COMPARATIVE STUDY
JOURNAL ARTICLE

Phenotypic and genetic heterogeneity in Dent's disease—the results of an Italian collaborative study

Enrica Tosetto, Gian Marco Ghiggeri, Francesco Emma, Giancarlo Barbano, Alba Carrea, Giuseppe Vezzoli, Rossella Torregrossa, Marilena Cara, Gabriele Ripanti, Anita Ammenti, Licia Peruzzi, Luisa Murer, Ilse Maria Ratsch, Lorenzo Citron, Giovanni Gambaro, Angela D'angelo, Franca Anglani
Nephrology, Dialysis, Transplantation 2006, 21 (9): 2452-63
16822791

BACKGROUND: Dent's disease is an inherited tubulopathy caused by CLCN5 gene mutations. While a typical phenotype characterized by low-molecular-weight (LMW) proteinuria, hypercalciuria, nephrocalcinosis, nephrolithiasis, rickets and progressive renal failure in various combinations often enables a clinical diagnosis, less severe sub-clinical cases may go under-diagnosed.

METHODS: By single-strand conformation polymorphism analysis and direct sequencing, we screened 40 male patients from 40 unrelated families for CLCN5 gene mutations. Twenty-four of these patients had the prominent features of Dent's disease, including LMW proteinuria, hypercalciuria and nephrocalcinosis.

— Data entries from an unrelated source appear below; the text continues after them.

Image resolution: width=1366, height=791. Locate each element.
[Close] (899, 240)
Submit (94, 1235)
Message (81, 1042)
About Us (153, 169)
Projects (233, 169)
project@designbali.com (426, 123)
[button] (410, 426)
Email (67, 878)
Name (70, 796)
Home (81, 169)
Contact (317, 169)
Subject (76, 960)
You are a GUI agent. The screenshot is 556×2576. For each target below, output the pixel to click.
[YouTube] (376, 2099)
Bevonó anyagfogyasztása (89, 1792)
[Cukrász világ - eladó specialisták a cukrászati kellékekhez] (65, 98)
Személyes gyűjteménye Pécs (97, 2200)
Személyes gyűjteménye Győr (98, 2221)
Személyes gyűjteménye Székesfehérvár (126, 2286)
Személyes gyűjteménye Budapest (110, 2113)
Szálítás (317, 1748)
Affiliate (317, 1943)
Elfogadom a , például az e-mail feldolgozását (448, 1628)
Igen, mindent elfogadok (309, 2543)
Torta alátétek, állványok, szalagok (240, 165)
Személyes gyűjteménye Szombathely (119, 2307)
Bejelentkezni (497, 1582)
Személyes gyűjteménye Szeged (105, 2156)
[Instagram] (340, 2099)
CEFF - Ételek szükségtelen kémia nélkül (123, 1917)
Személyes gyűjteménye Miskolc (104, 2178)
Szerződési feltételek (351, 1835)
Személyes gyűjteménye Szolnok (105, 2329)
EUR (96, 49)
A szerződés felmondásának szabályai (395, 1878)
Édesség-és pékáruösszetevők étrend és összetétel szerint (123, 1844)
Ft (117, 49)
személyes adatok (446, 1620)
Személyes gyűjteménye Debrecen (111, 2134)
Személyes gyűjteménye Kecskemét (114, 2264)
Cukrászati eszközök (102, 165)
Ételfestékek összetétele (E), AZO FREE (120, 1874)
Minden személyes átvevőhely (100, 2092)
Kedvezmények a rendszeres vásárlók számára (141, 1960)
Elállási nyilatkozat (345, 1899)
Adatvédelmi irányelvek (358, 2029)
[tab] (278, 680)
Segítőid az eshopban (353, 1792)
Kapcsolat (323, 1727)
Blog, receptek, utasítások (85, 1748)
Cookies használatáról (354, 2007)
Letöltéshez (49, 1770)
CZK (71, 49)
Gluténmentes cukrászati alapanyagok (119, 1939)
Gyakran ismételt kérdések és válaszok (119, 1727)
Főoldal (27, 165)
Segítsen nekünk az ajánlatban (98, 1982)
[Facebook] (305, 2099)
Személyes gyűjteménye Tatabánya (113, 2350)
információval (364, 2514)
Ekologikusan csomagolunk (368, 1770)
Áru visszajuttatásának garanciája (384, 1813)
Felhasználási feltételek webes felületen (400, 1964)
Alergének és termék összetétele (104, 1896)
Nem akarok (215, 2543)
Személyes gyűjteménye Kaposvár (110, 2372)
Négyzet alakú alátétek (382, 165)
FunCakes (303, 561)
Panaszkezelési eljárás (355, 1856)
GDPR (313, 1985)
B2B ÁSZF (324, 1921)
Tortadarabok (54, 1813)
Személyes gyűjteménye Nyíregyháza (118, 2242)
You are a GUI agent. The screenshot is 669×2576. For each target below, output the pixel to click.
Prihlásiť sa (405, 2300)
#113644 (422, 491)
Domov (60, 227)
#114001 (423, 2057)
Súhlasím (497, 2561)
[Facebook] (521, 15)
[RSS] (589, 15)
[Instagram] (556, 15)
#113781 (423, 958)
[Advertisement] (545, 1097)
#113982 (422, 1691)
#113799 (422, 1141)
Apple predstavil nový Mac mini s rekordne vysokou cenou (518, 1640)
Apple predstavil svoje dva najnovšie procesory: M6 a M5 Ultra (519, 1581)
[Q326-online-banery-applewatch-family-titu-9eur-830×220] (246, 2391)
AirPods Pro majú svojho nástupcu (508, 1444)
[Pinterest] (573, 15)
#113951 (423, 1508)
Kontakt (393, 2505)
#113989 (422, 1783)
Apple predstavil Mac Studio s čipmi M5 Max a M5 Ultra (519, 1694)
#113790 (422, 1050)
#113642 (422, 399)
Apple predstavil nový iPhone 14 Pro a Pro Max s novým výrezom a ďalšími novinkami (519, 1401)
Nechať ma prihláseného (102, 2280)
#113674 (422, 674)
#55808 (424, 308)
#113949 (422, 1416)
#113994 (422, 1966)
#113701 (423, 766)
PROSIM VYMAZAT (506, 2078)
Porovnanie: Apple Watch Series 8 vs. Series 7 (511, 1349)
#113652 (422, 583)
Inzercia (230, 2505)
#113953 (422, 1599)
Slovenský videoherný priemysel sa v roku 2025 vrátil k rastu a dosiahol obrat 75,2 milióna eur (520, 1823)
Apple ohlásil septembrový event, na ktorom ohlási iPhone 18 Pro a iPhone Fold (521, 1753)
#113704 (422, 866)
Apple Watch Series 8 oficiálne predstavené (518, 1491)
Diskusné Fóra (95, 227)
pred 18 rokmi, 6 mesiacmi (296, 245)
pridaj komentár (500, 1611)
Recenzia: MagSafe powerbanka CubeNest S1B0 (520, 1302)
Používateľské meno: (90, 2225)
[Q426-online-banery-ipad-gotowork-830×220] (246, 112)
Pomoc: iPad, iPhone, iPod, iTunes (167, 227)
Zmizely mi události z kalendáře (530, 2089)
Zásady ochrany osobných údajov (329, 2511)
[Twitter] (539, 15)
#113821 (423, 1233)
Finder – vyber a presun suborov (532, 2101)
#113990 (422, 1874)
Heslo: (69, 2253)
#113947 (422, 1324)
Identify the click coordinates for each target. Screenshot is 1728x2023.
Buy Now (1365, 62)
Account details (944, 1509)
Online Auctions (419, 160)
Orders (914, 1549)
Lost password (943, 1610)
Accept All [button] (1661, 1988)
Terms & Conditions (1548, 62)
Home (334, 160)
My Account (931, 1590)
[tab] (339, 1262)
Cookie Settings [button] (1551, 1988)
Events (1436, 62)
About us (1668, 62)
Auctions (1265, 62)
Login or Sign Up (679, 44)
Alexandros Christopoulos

RESULTS: We identified 24 mutations in the CLCN5 gene in 21/24 patients with a typical phenotype and in 3/16 patients with a partial clinical picture of Dent's disease. Overall, 10 novel CLCN5 mutations were identified (E6fsX11, W58fsX97, 267 del E, Y272C, N340K, F444fsX448, W547X, Q600X, IVS3 +2 G>C and IVS3 -1 G>A), extending the number of mutations identified so far from 75 to 85. The CLCN5 coding sequence was normal in three patients. In the group with an incomplete Dent's disease phenotype, we detected two intronic mutations and one silent substitution leading to the up regulation of an alternatively spliced isoform.

CONCLUSIONS: Our data confirm the genetic heterogeneity of Dent's disease. In most classic cases, the clinical diagnosis is confirmed by genetic tests.